Dataset content:
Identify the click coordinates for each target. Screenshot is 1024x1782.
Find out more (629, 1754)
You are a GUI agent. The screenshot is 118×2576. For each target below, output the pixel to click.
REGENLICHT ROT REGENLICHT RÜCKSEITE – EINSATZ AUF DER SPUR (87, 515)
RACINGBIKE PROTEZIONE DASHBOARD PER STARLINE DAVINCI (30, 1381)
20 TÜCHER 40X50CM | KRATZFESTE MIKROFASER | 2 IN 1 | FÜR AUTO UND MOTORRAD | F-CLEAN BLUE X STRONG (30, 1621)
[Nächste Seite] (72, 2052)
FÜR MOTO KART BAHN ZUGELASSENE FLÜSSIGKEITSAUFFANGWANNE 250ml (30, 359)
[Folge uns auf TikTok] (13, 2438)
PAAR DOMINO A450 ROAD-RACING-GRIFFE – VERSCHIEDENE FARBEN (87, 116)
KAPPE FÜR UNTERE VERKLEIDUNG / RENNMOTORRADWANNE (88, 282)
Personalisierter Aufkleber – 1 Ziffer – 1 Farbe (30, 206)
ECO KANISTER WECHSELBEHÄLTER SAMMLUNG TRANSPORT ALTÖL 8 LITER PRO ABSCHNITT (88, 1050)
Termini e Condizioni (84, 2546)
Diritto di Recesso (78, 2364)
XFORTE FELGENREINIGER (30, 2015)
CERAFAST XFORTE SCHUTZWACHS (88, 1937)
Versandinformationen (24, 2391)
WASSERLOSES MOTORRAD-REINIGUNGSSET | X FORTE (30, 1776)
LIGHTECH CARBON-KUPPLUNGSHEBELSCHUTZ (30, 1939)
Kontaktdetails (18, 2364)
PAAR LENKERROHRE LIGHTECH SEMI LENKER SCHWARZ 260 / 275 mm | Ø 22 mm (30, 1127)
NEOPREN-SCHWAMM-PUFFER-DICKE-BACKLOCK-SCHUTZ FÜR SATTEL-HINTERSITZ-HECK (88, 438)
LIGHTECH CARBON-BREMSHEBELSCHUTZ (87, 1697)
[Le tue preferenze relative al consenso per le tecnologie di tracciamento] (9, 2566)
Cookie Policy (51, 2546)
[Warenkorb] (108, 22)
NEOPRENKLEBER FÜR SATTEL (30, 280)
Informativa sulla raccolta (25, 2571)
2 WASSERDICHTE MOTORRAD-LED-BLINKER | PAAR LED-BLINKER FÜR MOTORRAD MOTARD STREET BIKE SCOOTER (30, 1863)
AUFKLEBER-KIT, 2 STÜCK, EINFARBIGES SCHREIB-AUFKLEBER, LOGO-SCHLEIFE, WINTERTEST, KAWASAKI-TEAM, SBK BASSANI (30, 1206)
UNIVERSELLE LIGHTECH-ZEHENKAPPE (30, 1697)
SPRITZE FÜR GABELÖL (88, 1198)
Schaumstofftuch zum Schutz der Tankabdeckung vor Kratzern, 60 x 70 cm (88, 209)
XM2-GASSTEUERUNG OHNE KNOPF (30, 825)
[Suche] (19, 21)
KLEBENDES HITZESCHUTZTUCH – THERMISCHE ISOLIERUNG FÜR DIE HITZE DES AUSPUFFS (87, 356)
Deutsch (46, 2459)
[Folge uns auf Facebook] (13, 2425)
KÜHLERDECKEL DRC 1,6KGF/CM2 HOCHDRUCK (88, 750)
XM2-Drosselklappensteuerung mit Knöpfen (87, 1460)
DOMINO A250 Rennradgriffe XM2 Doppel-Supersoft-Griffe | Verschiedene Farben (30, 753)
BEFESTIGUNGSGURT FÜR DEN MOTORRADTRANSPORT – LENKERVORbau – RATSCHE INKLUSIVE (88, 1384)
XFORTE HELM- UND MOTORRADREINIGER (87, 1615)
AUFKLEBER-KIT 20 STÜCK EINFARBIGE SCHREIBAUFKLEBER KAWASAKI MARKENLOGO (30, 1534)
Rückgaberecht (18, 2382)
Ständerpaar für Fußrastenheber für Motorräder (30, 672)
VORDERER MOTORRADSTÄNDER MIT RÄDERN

Task statement: Rename "LIGHTECH" to "LighTech" in the rows from the line containing "PAAR DOMINO A450" through the line containing "DOMINO A250 Rennradgriffe", inclusive. Give only those rows, with everything else left unchanged.

Response to the task:
PAAR DOMINO A450 ROAD-RACING-GRIFFE – VERSCHIEDENE FARBEN (87, 116)
KAPPE FÜR UNTERE VERKLEIDUNG / RENNMOTORRADWANNE (88, 282)
Personalisierter Aufkleber – 1 Ziffer – 1 Farbe (30, 206)
ECO KANISTER WECHSELBEHÄLTER SAMMLUNG TRANSPORT ALTÖL 8 LITER PRO ABSCHNITT (88, 1050)
Termini e Condizioni (84, 2546)
Diritto di Recesso (78, 2364)
XFORTE FELGENREINIGER (30, 2015)
CERAFAST XFORTE SCHUTZWACHS (88, 1937)
Versandinformationen (24, 2391)
WASSERLOSES MOTORRAD-REINIGUNGSSET | X FORTE (30, 1776)
LighTech CARBON-KUPPLUNGSHEBELSCHUTZ (30, 1939)
Kontaktdetails (18, 2364)
PAAR LENKERROHRE LighTech SEMI LENKER SCHWARZ 260 / 275 mm | Ø 22 mm (30, 1127)
NEOPREN-SCHWAMM-PUFFER-DICKE-BACKLOCK-SCHUTZ FÜR SATTEL-HINTERSITZ-HECK (88, 438)
LighTech CARBON-BREMSHEBELSCHUTZ (87, 1697)
[Le tue preferenze relative al consenso per le tecnologie di tracciamento] (9, 2566)
Cookie Policy (51, 2546)
[Warenkorb] (108, 22)
NEOPRENKLEBER FÜR SATTEL (30, 280)
Informativa sulla raccolta (25, 2571)
2 WASSERDICHTE MOTORRAD-LED-BLINKER | PAAR LED-BLINKER FÜR MOTORRAD MOTARD STREET BIKE SCOOTER (30, 1863)
AUFKLEBER-KIT, 2 STÜCK, EINFARBIGES SCHREIB-AUFKLEBER, LOGO-SCHLEIFE, WINTERTEST, KAWASAKI-TEAM, SBK BASSANI (30, 1206)
UNIVERSELLE LighTech-ZEHENKAPPE (30, 1697)
SPRITZE FÜR GABELÖL (88, 1198)
Schaumstofftuch zum Schutz der Tankabdeckung vor Kratzern, 60 x 70 cm (88, 209)
XM2-GASSTEUERUNG OHNE KNOPF (30, 825)
[Suche] (19, 21)
KLEBENDES HITZESCHUTZTUCH – THERMISCHE ISOLIERUNG FÜR DIE HITZE DES AUSPUFFS (87, 356)
Deutsch (46, 2459)
[Folge uns auf Facebook] (13, 2425)
KÜHLERDECKEL DRC 1,6KGF/CM2 HOCHDRUCK (88, 750)
XM2-Drosselklappensteuerung mit Knöpfen (87, 1460)
DOMINO A250 Rennradgriffe XM2 Doppel-Supersoft-Griffe | Verschiedene Farben (30, 753)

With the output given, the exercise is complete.